Setting Up the Account After Creation
Once the account exists, a few additional options are worth reviewing before handing over access.
Password hint — You can add a hint that displays after several failed login attempts. Useful for shared household Macs where someone might forget their password.
Allow user to reset password using Apple ID — This links the account to an Apple ID, giving the user a recovery path if they get locked out. Practical for less tech-savvy users.
Parental Controls / Screen Time — If you're creating an account for a child, navigate to Screen Time in System Settings and set it up per user. You can restrict app categories, set daily time limits, and filter web content.
Login Items — Each user controls their own startup apps. The new account will start clean — no apps launching at login until the user sets them up.
Variables That Affect the Experience 🔑
Creating the account itself is simple.
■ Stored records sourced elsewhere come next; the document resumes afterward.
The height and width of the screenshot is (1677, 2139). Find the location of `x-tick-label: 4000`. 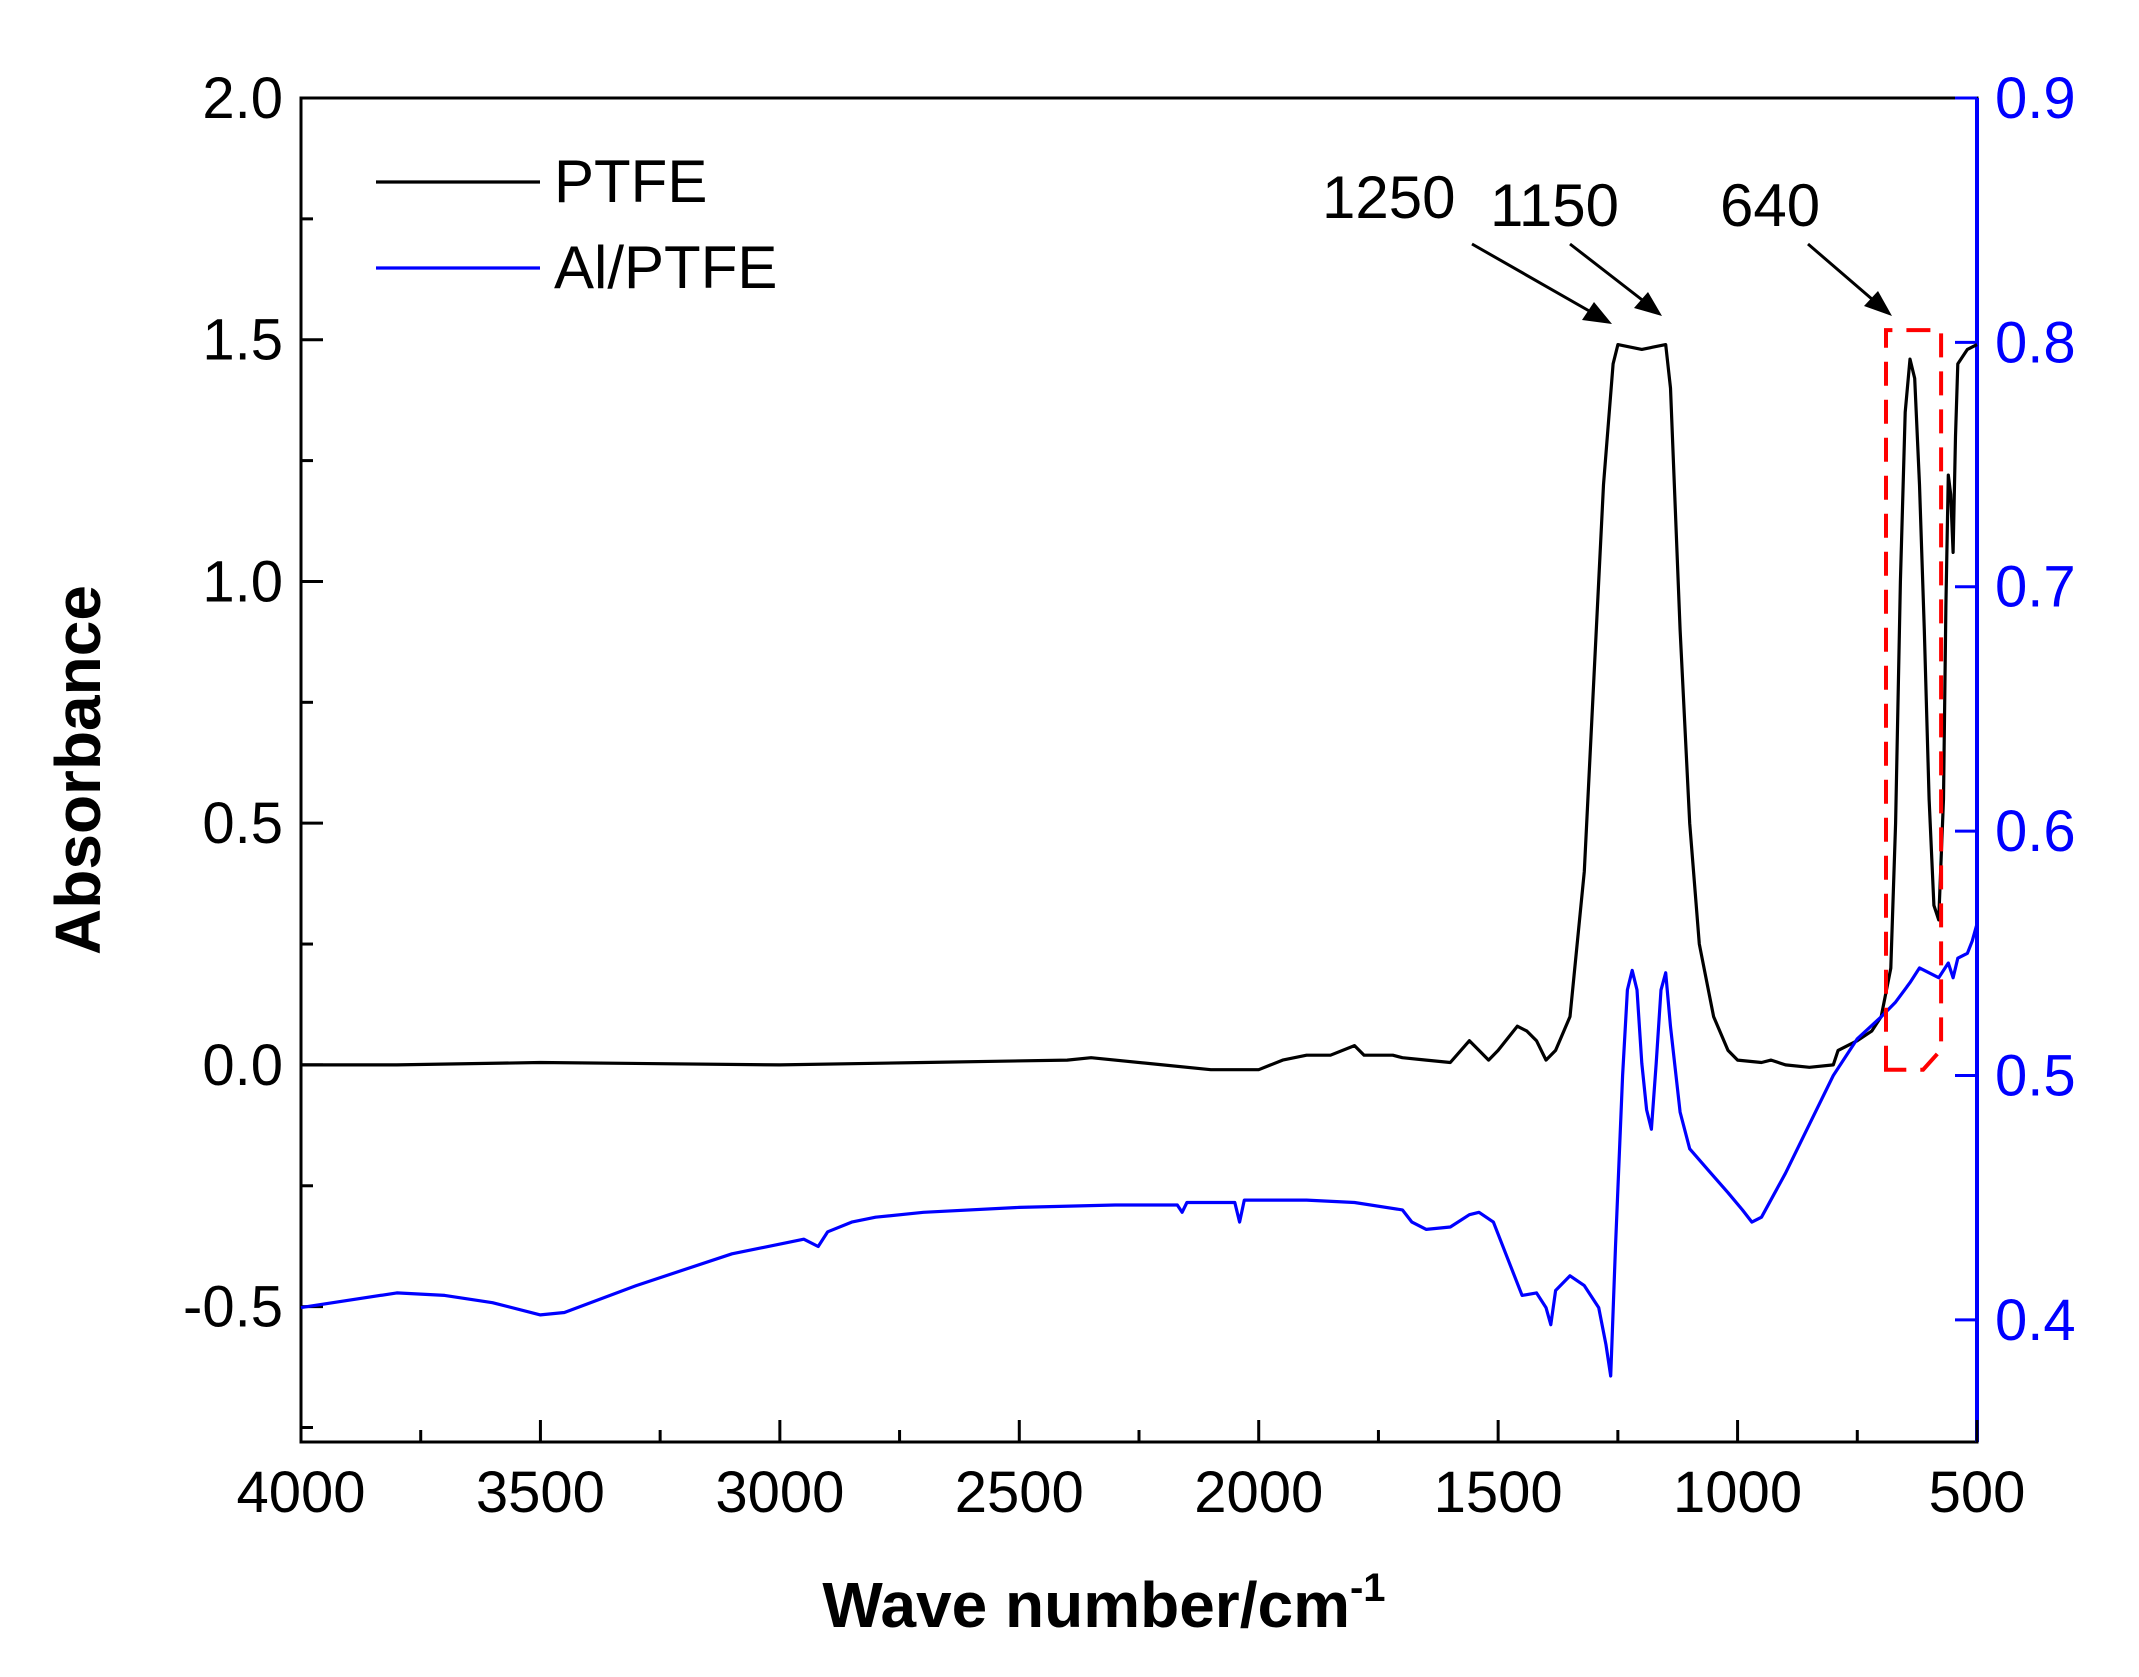

x-tick-label: 4000 is located at coordinates (300, 1492).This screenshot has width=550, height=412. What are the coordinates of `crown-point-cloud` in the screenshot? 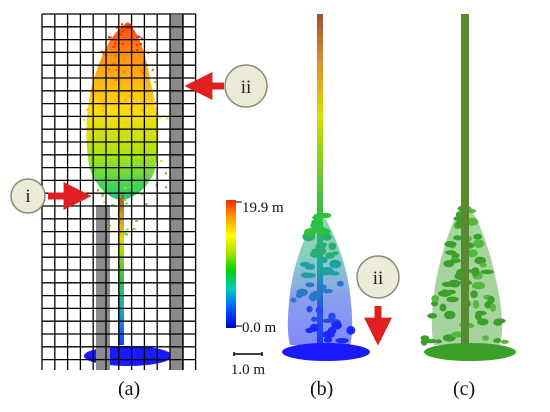 It's located at (122, 111). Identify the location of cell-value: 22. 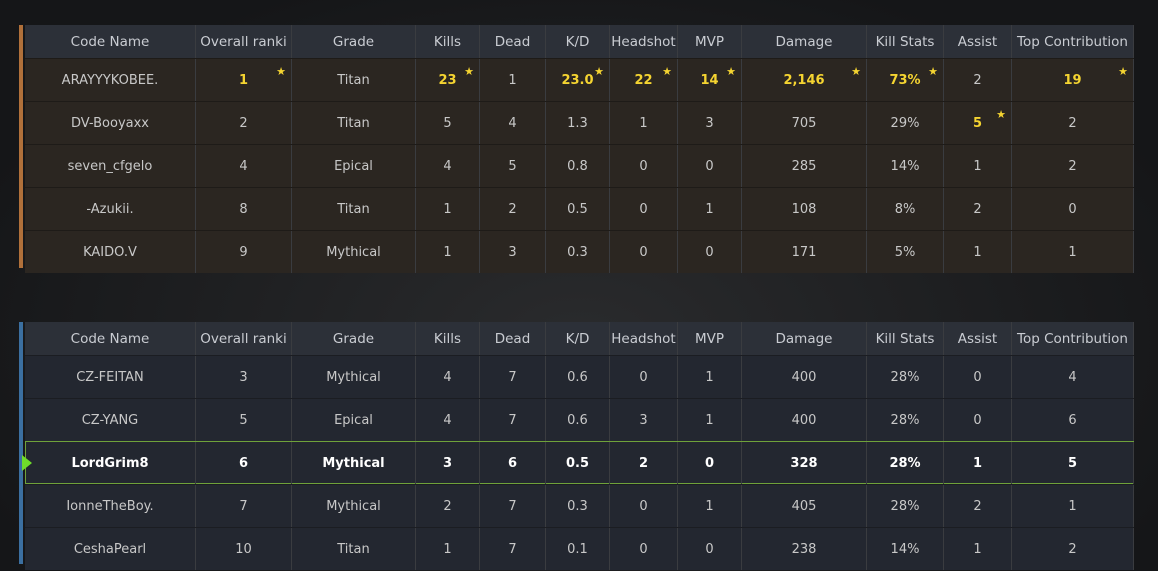
(644, 80).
What varies is how that account actually works in practice, and several factors shape that:
macOS version — Older macOS versions use System Preferences; newer ones use System Settings. The underlying account system is the same, but the interface differs enough that screenshots from different sources can be confusing if you're not sure which version you're on.
Storage space — Each user account consumes disk space independently. If the Mac has limited internal storage, multiple active accounts with large libraries (photos, music, videos) can compete for space. There's no automatic quota system built into standard macOS account management.
Administrator vs. Standard decisions — Whether to give a new user admin rights is a real judgment call. Administrators can install software, change network settings, and modify other accounts. On a shared family Mac, most users probably don't need that level of access. On a work Mac used by a technical colleague, it might be appropriate.
FileVault encryption — If FileVault is enabled on the Mac, each user who should be able to unlock the disk at startup needs to be explicitly enabled. You can manage this under FileVault in System Settings. A user not enabled for FileVault can still log in after the disk is unlocked by another user's startup login — but they can't be the one to start the machine from a powered-off state.
Shared folders — By default, users can't access each other's home folders. If collaboration is needed — sharing project files, for example — macOS has a Shared folder (located at /Users/Shared) that any local user can read and write to.
When Guest User Is Enough
If someone needs temporary access to your Mac — a friend borrowing it to check email, or a short-term collaborator — the Guest User account is often the cleaner option. No setup required beyond enabling it in Users & Groups. The session runs in a sandboxed environment, and everything is wiped the moment they log out. No passwords to manage, no leftover files. 👤
The tradeoff is that Guest User offers no continuity. Anything done in that session disappears completely — bookmarks, downloads, saved preferences. For anything beyond a one-time use, a real account is necessary.
The Detail That Changes Everything
The mechanics of adding a user account are consistent across modern Macs. What isn't consistent is the context: how many people are sharing the machine, how much storage is available, whether FileVault is in play, what level of access makes sense for each person, and whether the goal is privacy, parental oversight, or simple workspace separation. The steps are the same regardless — but which account type fits, what restrictions to apply, and how to structure shared access all depend on what this particular Mac is actually being used for and by whom.